Après plus d’un demi-siècle à cultiver la terre, Kisnah B. Somi, 70 ans, s’est désormais lancé dans la culture sous serre. Ce procédé prend de l’ampleur à Maurice grâce à ses nombreux avantages.
Kisnah aime la terre. Il l’a répété à plusieurs reprises lorsque nous l’avons rencontré, vendredi matin à Chemin-Grenier. Le manque de main-d’œuvre l’a contraint à se tourner vers la production végétale sous serre. Les premiers résultats sont concluants, comme le démontre la qualité de ses poivrons.

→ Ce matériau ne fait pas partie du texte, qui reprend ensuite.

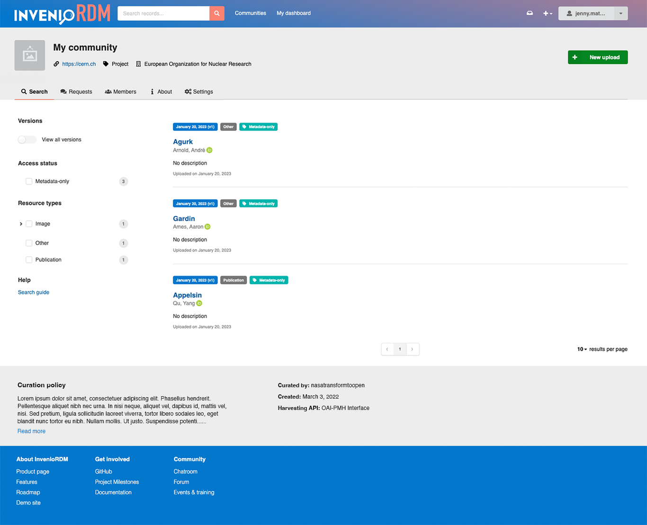Open the results per page dropdown
The image size is (647, 525).
[x=581, y=349]
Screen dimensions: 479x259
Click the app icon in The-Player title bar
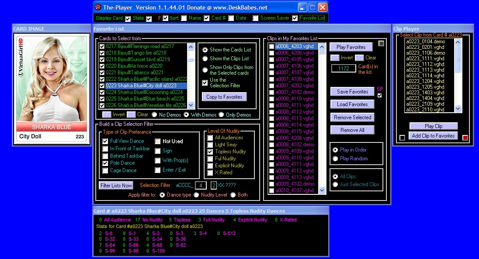pos(98,7)
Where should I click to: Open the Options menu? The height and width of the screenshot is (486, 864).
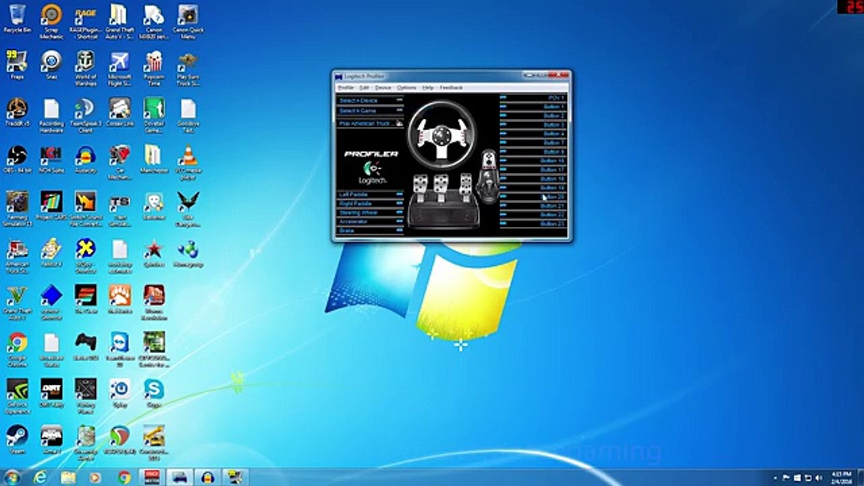(406, 88)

La culture sous serre est complètement différente de la culture traditionnelle. Elle est aussi plus coûteuse. Kisnah a investi près de Rs 700 000 dans son projet. Cela comprend l’ossature en métal, la bâche en plastique transparent pour couvrir toute la structure, le système de conduite d’eau, dont un déclencheur pour fournir de l’eau à la racine des plantes pendant trois minutes toutes les deux heures. Il faut aussi compter les installations pour placer les tourbes de coco et les semis de poivrons car, comme il s’agit de culture hors-sol, le sol doit être débarrassé des herbes envahissantes et d’autres nuisances. Il doit donc être complètement recouvert d’un plastique spécial.
La culture sous serre est très technique, selon notre interlocuteur. Il est primordial de garder l’espace toujours propre. Ainsi, chaque matin, il nettoie le plastique recouvrant le sol avec une serpillière. Selon ses explications, avant d’entrer dans une serre, il faut prendre un bain et enlever ses chaussures comme mesure de protection contre les pestes. Prenant beaucoup de précautions, il enlève les feuilles en partant du bas de la plante et maintient les branches à l’aide de fils afin de favoriser la croissance.

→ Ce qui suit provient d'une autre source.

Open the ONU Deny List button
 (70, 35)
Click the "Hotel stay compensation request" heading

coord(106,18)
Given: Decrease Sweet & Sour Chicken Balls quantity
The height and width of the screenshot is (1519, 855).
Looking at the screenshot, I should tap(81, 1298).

La serriculture comprend de nombreux avantages. Solution idéale contre le manque de main-d’œuvre, elle est aussi moins fatigante et salissante car il n’y a pas de contact direct avec la terre. L’irrigation se fait automatiquement. Les éléments nutritifs essentiels pour le développement des plantes sont directement rajoutés à l’eau, rendant ainsi la production stable, en hiver comme en été, notamment durant les périodes de sécheresse. La plantation sous serre donne une meilleure production aux plans qualitatif aussi bien que quantitatif.

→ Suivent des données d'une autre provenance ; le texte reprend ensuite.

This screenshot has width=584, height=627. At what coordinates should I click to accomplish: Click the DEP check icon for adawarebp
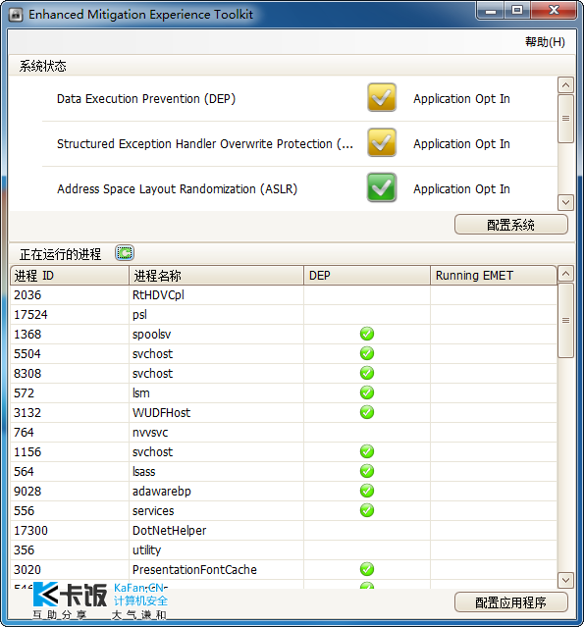click(x=367, y=491)
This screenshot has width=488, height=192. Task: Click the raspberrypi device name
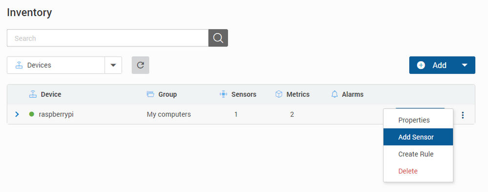point(56,114)
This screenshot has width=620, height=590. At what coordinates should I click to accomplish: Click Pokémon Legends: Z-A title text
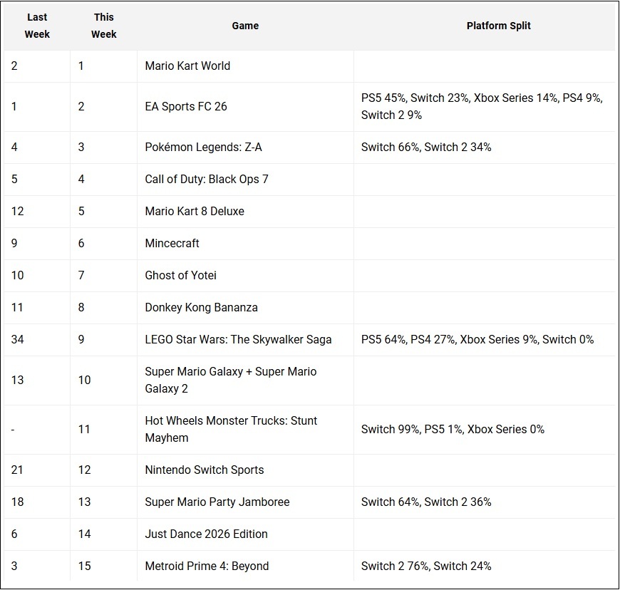pyautogui.click(x=204, y=147)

Toutefois, dit-il, il est important d’être vigilant car il faut s’assurer que la température de la serre soit idéale pour le bon développement des plantes. C’est pourquoi, lorsqu’il fait trop chaud, Kisnah recouvre sa serre d’une bâche noire pour y faire baisser la température.
Et ce n’est pas tout. L’agriculteur se lance à titre expérimental dans la culture des laitues Nutritional Film Technique (NFT). Cette méthode de culture hydroponique, développée par le Dr Allen Cooper dans les années 60, a été introduite à Maurice en 1996. Kisnah a déjà investi Rs 110 000 dans l’achat d’équipements nécessaires pour mener à bien ce projet.
« Si c’est un succès, je compte bien abandonner définitivement la terre », dit-il. Mais en attendant, il continue sa culture de laitues à côté de sa maison, où il compte étendre son projet NFT.
Une complicité
Kisnah nourrit une douce complicité avec la terre depuis son enfance. Son père était planteur. Père et fils ont travaillé ensemble mais Kisnah a par la suite investi dans l’achat de camions, tout en gardant contact avec cette terre qu’il aime tant. Et au fil des années, il a décidé de se consacrer à la production de légumes en adoptant les nouvelles méthodes d’agriculture. À 70 ans, il reste toujours vert.